**Your instructions:**
Taking the line with "Instruction: Enable 长者浏览模式" as the first and the line with "Task: Select the Polygon zkEVM network name" as the last, set down exactly every line in that range from the entries below, and no more.

**Supplied material:**
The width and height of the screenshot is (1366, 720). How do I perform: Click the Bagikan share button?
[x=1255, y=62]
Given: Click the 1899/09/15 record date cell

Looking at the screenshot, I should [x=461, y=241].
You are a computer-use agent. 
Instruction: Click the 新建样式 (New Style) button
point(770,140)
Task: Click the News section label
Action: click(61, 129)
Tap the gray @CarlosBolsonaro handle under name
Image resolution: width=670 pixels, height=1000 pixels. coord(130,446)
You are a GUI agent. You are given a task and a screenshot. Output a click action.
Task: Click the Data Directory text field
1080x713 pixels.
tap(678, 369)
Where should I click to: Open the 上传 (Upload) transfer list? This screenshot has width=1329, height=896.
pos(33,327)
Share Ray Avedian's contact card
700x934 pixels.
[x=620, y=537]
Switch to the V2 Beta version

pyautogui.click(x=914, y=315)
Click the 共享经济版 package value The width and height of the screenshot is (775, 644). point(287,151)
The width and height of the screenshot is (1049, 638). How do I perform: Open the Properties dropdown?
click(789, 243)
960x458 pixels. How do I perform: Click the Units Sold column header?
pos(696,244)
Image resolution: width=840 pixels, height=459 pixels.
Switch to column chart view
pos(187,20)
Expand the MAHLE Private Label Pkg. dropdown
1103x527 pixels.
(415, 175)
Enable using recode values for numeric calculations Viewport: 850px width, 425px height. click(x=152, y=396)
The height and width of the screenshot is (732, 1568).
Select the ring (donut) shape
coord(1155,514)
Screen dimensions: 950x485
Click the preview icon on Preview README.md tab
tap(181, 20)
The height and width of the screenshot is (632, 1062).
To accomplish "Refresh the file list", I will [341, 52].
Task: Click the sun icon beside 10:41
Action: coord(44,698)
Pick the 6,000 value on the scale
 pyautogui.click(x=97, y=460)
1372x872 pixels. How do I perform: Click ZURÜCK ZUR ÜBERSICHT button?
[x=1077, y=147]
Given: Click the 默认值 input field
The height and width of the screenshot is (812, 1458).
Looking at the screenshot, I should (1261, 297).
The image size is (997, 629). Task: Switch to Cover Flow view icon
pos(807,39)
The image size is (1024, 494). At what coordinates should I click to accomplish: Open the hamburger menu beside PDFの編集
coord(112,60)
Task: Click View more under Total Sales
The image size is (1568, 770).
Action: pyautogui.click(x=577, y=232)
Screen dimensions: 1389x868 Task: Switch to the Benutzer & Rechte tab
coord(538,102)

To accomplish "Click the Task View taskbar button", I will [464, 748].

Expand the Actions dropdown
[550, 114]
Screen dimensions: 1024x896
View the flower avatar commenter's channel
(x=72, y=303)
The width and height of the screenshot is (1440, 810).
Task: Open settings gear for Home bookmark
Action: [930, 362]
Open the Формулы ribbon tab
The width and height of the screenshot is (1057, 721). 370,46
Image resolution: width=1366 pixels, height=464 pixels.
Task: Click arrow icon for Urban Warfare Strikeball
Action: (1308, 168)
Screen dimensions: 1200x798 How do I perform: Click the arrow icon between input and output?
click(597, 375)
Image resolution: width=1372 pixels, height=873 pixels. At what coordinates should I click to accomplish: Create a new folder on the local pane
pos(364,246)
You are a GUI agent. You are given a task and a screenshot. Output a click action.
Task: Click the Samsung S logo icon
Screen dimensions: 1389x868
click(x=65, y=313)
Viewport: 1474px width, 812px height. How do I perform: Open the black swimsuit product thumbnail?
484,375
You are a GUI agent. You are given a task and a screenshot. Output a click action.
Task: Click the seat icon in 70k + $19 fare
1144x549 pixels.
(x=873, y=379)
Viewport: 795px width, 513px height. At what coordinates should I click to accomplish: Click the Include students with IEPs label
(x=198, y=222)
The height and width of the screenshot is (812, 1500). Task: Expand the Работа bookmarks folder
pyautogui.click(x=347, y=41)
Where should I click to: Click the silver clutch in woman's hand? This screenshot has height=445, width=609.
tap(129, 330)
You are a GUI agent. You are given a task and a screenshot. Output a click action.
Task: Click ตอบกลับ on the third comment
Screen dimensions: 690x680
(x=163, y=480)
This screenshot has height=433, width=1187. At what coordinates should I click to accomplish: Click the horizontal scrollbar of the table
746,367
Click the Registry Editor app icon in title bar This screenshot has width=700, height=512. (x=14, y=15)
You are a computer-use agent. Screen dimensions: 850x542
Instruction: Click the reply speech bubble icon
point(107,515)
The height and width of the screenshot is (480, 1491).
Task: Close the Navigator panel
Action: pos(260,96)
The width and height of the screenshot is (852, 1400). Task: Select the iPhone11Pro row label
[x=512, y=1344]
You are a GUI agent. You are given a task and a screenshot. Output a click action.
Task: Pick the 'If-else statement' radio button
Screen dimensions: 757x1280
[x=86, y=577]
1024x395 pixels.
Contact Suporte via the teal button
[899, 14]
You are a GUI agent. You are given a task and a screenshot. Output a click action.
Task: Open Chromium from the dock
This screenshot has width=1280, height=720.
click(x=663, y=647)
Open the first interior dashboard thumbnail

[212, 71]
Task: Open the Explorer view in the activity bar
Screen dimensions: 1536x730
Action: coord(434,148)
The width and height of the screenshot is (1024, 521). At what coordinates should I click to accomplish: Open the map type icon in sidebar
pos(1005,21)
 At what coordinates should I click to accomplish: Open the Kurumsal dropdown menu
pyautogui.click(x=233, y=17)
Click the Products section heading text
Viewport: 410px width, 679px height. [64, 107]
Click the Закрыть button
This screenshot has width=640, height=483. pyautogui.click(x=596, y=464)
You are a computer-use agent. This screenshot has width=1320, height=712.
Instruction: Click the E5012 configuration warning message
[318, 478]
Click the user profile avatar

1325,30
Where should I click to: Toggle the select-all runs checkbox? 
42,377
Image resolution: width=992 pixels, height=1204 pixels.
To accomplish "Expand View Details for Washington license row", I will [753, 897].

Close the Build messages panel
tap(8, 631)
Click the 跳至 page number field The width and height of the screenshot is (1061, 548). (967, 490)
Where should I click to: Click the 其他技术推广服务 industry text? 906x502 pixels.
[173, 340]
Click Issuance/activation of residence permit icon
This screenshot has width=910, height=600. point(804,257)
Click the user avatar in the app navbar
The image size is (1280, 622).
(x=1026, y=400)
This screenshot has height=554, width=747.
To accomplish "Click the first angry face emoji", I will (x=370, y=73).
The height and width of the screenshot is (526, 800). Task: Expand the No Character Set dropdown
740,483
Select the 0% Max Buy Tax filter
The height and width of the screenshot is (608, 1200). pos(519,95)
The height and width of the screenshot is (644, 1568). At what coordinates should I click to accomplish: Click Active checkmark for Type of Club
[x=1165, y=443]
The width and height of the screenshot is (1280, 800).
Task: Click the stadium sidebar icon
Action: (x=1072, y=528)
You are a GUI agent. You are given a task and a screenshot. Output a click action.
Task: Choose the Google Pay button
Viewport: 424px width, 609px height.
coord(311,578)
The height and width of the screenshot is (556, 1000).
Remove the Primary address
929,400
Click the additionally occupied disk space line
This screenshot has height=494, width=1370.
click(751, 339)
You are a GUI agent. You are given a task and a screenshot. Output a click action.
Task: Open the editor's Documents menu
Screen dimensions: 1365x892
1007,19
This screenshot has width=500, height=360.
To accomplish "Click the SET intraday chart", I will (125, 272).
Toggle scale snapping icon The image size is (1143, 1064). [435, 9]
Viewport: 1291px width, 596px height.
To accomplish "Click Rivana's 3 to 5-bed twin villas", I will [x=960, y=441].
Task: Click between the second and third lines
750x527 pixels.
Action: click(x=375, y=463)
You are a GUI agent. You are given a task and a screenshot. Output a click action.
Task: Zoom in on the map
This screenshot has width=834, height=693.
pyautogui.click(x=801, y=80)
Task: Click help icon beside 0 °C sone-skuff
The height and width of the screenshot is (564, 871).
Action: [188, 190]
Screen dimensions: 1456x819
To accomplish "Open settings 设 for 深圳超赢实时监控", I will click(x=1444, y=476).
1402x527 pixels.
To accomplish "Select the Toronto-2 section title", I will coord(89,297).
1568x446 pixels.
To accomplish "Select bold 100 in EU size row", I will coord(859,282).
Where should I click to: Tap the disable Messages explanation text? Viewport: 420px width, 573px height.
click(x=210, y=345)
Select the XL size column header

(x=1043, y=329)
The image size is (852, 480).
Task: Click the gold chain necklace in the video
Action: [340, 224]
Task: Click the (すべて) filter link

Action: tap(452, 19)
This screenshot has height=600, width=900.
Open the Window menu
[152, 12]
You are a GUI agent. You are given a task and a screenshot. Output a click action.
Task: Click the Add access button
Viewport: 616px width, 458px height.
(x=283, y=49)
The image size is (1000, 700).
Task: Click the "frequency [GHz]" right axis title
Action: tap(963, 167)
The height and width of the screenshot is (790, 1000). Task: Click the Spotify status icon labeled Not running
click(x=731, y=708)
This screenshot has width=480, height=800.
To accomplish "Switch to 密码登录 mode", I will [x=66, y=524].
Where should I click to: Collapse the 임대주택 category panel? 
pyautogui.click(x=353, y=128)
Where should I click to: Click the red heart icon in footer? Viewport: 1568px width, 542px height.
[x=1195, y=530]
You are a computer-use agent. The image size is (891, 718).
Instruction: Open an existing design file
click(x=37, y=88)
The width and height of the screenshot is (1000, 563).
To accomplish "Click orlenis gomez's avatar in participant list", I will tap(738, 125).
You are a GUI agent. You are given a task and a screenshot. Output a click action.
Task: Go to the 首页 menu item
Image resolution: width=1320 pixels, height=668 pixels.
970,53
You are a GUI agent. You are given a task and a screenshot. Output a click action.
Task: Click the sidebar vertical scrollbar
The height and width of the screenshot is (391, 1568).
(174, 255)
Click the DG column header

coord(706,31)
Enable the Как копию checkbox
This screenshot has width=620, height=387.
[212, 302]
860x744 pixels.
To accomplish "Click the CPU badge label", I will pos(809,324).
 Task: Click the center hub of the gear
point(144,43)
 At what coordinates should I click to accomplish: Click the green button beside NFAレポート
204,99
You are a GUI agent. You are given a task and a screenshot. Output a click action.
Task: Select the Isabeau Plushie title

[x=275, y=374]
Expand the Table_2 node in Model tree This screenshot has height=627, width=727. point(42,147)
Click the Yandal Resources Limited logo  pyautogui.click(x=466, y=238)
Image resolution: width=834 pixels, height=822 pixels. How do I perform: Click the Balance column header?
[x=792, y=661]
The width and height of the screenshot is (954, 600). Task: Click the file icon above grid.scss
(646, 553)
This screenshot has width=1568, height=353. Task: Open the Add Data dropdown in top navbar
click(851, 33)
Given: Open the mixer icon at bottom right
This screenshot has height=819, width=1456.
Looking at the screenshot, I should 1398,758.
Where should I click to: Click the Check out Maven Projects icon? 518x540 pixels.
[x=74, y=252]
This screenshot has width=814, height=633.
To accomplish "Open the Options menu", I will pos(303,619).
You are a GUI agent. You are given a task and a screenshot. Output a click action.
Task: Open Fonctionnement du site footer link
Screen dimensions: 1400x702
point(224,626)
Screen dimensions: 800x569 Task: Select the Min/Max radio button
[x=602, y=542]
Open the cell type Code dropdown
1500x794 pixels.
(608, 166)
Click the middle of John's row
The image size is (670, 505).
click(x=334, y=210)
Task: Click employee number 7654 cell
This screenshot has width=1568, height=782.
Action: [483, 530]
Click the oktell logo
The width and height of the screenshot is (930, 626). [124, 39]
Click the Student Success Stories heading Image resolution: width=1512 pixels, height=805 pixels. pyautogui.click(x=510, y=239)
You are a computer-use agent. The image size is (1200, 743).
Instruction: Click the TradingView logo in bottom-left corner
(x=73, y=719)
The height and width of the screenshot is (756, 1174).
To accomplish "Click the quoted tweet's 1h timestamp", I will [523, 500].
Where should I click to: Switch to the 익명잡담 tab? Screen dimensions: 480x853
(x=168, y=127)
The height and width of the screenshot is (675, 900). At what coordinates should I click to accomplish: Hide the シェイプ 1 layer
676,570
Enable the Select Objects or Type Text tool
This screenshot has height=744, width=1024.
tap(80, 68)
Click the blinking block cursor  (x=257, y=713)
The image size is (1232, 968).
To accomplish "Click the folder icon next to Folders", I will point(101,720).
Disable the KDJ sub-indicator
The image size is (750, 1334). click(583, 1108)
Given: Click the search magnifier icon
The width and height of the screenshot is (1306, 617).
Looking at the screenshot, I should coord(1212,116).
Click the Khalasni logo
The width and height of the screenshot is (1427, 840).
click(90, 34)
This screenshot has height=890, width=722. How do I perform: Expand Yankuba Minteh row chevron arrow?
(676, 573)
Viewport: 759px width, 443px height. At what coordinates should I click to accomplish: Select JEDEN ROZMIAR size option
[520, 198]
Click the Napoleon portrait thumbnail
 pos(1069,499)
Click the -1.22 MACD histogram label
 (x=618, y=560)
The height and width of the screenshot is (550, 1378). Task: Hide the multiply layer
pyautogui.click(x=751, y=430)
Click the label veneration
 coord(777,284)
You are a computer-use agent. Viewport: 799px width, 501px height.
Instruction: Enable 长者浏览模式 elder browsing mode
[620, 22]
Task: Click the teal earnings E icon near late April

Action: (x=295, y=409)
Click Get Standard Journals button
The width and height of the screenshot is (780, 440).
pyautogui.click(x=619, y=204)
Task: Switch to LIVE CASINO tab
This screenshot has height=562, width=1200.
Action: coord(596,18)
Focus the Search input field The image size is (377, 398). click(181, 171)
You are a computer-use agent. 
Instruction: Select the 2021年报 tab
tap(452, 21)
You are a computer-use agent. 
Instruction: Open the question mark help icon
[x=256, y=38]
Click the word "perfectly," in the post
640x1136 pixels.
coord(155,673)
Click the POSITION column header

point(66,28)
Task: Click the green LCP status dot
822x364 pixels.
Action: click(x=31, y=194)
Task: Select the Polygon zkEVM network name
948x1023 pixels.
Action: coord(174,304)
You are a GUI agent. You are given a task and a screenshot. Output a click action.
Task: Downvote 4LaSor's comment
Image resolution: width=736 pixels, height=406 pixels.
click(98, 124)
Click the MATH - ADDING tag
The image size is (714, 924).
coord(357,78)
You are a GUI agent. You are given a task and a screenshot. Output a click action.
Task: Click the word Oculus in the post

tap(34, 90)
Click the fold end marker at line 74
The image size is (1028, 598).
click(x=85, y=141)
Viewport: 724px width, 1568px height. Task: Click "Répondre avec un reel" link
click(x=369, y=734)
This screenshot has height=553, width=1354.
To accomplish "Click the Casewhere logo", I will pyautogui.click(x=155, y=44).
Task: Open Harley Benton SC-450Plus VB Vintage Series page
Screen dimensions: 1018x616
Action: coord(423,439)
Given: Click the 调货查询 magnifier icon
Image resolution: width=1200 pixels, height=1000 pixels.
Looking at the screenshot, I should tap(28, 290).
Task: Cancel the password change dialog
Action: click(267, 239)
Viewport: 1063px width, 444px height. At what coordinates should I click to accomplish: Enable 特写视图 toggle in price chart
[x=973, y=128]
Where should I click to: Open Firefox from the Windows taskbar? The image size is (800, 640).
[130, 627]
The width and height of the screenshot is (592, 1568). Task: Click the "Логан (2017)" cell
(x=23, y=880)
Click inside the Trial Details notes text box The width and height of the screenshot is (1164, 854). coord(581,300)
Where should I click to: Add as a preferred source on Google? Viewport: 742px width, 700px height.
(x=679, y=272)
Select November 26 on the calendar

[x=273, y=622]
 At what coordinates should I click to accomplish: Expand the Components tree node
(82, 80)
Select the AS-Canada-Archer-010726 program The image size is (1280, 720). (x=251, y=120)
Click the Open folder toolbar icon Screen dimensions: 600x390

**Reply to the task:**
Instruction: Enable 长者浏览模式 elder browsing mode
[620, 22]
Task: Click the teal earnings E icon near late April

Action: (x=295, y=409)
Click Get Standard Journals button
The width and height of the screenshot is (780, 440).
pyautogui.click(x=619, y=204)
Task: Switch to LIVE CASINO tab
This screenshot has height=562, width=1200.
Action: coord(596,18)
Focus the Search input field The image size is (377, 398). click(181, 171)
You are a computer-use agent. 
Instruction: Select the 2021年报 tab
tap(452, 21)
You are a computer-use agent. 
Instruction: Open the question mark help icon
[x=256, y=38]
Click the word "perfectly," in the post
640x1136 pixels.
coord(155,673)
Click the POSITION column header

point(66,28)
Task: Click the green LCP status dot
822x364 pixels.
Action: click(x=31, y=194)
Task: Select the Polygon zkEVM network name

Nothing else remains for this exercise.